> Recorded data:
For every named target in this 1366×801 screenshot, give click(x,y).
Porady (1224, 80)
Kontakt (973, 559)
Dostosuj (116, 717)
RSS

> Activity: Whatever appears in the lines above should be copied exactly.

> Task result:
For every named target in this 1366×801 screenshot, give click(x,y).
Porady (1224, 80)
Kontakt (973, 559)
Dostosuj (116, 717)
RSS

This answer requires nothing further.